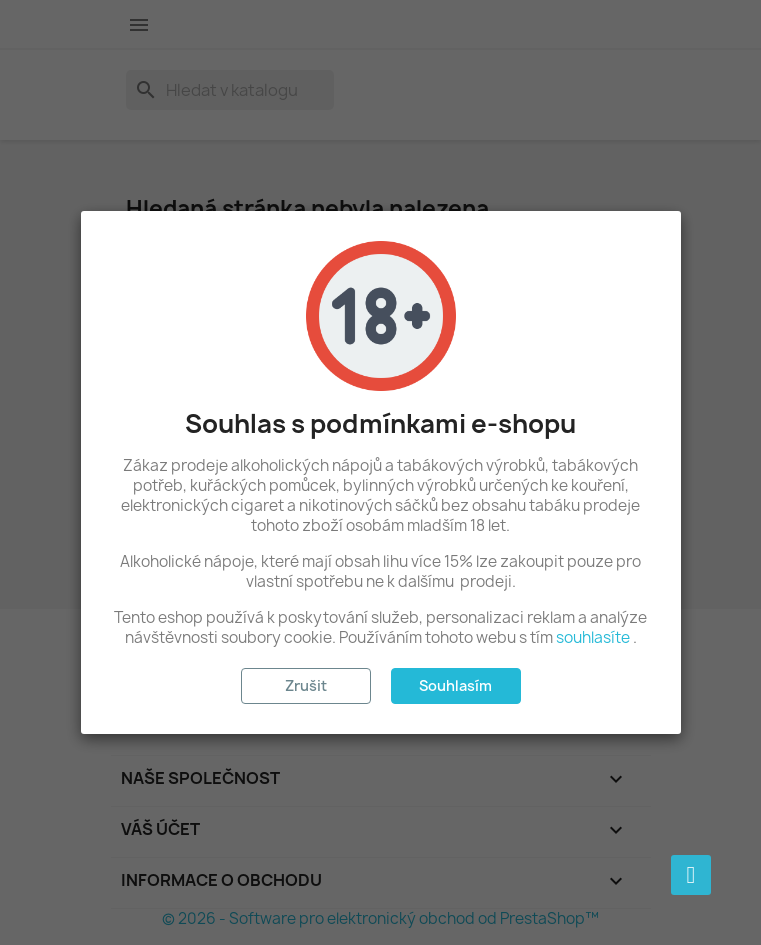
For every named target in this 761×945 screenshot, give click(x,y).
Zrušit (306, 685)
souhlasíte (593, 637)
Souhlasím (455, 685)
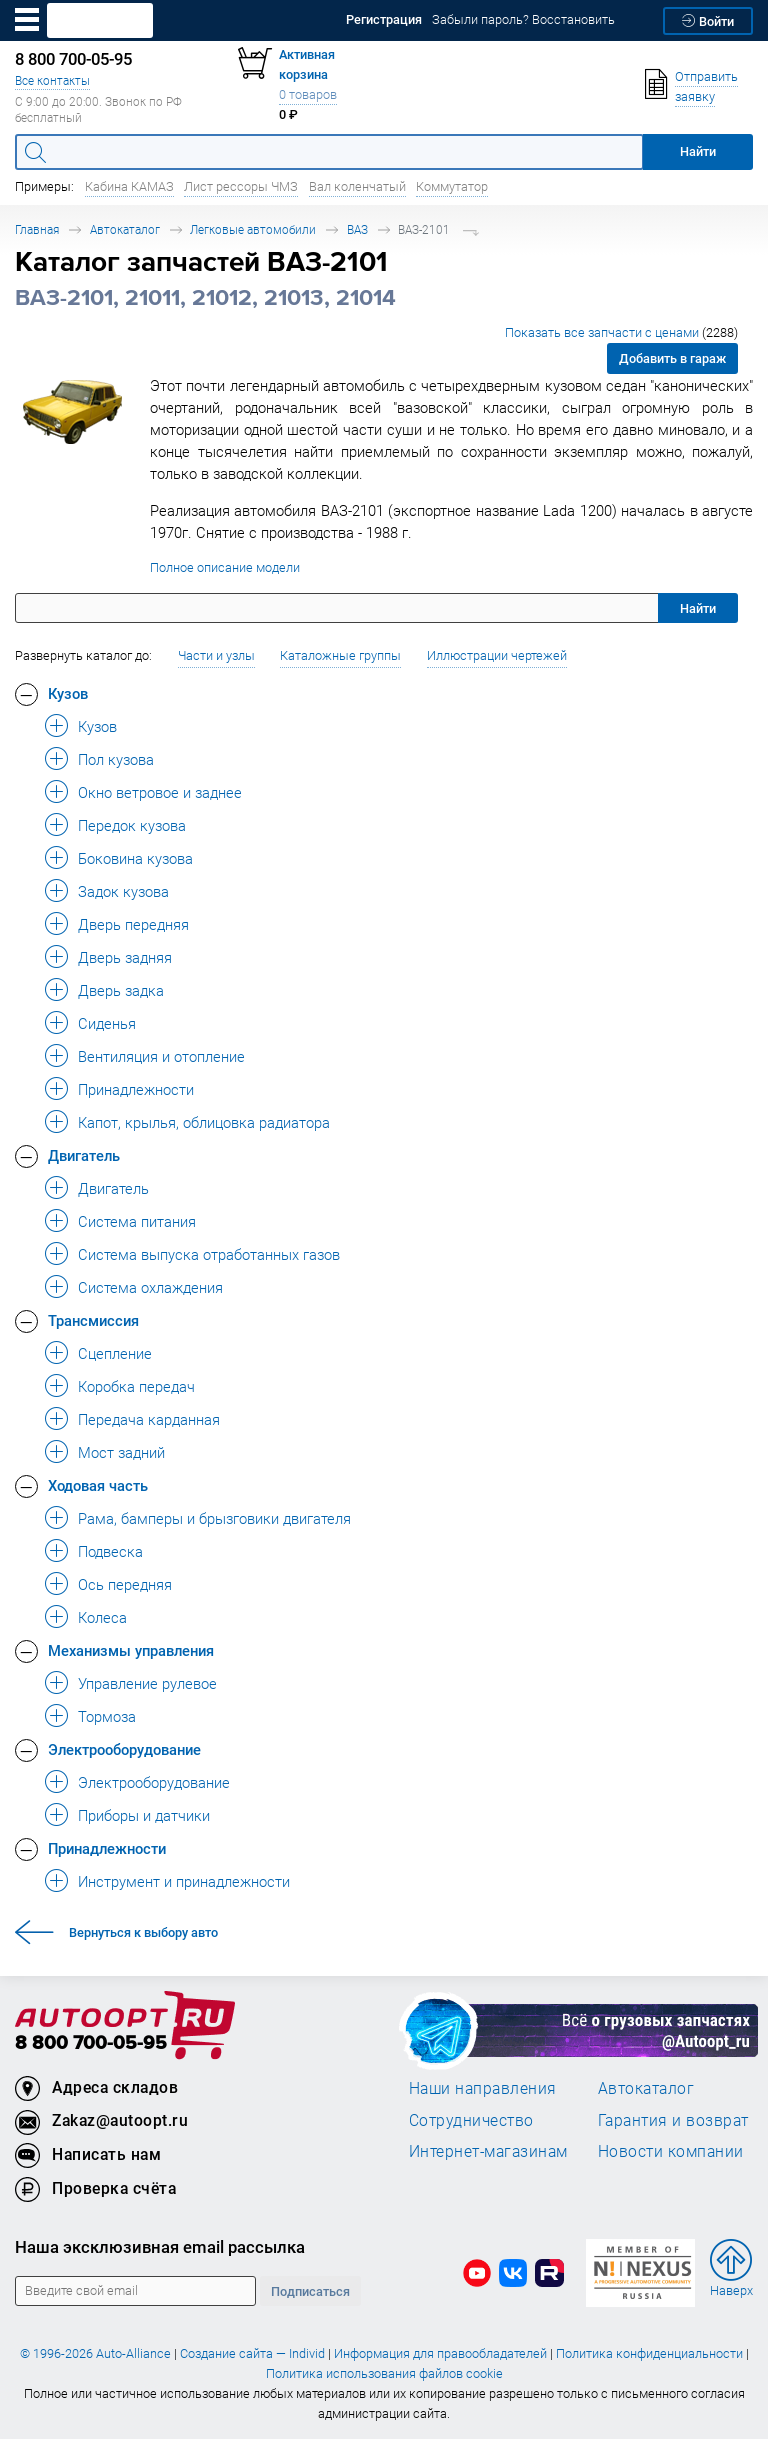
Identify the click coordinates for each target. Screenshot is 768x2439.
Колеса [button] (102, 1617)
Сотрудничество (471, 2120)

-- -- --

* WORK REQUIRED *
Copy the items word for word, starting at the line containing "Identify the click" and running through the last line of the items, both ends included.

* EXPECTED ANSWER *
Identify the click coordinates for each target. Screenshot is 768x2439.
Колеса [button] (102, 1617)
Сотрудничество (471, 2120)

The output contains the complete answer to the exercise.